À cette fragilité hydrique s’ajoute une autre dépendance, tout aussi critique : l’alimentation. « 80 % des kilocalories consommées dans le Golfe persique sont importées », rappelle Sébastien Abis. « Chaque année, ces huit États doivent importer 15 à 20 millions de tonnes de blé pour nourrir leur population. La fermeture du détroit d’Ormuz par lequel transite 30 % du commerce des engrais azotés, les pays qui exportent vers le Golfe, comme le Brésil, pourraient subir des pertes de rendements… À moyen terme, une crise alimentaire est possible. »
La « faillite hydrique »
Si les bombes s’arrêtent demain, l’Iran peut-il s’en sortir ? Un cessez-le-feu ne rechargerait pas les nappes. Il ne rendrait pas leur porosité aux sols compactés. Il ne reconstruirait pas des réseaux dont 40 % du contenu s’évapore en fuites. « Certains dommages sont irréversibles à l’échelle humaine.
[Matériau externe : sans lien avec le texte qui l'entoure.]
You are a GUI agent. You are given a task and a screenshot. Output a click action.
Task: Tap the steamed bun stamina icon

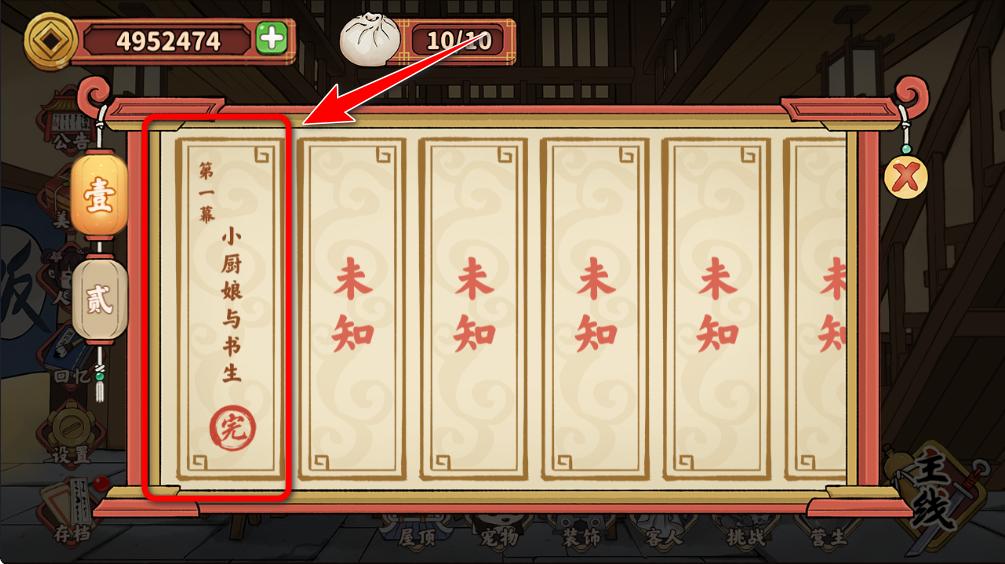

Dans certaines régions, les nappes fossiles épuisées pourraient mettre des siècles à se reconstituer », rappelle Séverin Pistre.
L’hydrologue iranien Kaveh Madani, aujourd’hui directeur de l’Institut pour l’eau, l’environnement et la santé de l’Université des Nations unies, a forgé le concept de « faillite hydrique » pour décrire la situation iranienne : ce moment où un système est tellement surexploité que tout retour en arrière devient presque impossible. Revenu en Iran en 2017 pour aider le gouvernement à affronter la crise de l’eau, nommé vice-président adjoint de l’Organisation de l’environnement, il est contraint de quitter le pays au bout de seulement quelques mois, les réformes qu’il préconisait heurtant trop de puissants intérêts.
« Soit les mollahs se maintiennent et maintiennent cette politique aggravée. Soit un autre gouvernement se met en place – mais le temps qu’il agisse, c’est une course contre la montre. Il faudra de l’aide internationale », redoute Séverin Pistre, avant de marquer une pause : « Et ça, c’est la vision très optimiste. »
La fenêtre pour agir – réformer la gouvernance, abandonner les cultures hydrophages, reconstruire les infrastructures urbaines – se referme depuis des décennies. La guerre l’a encore réduite.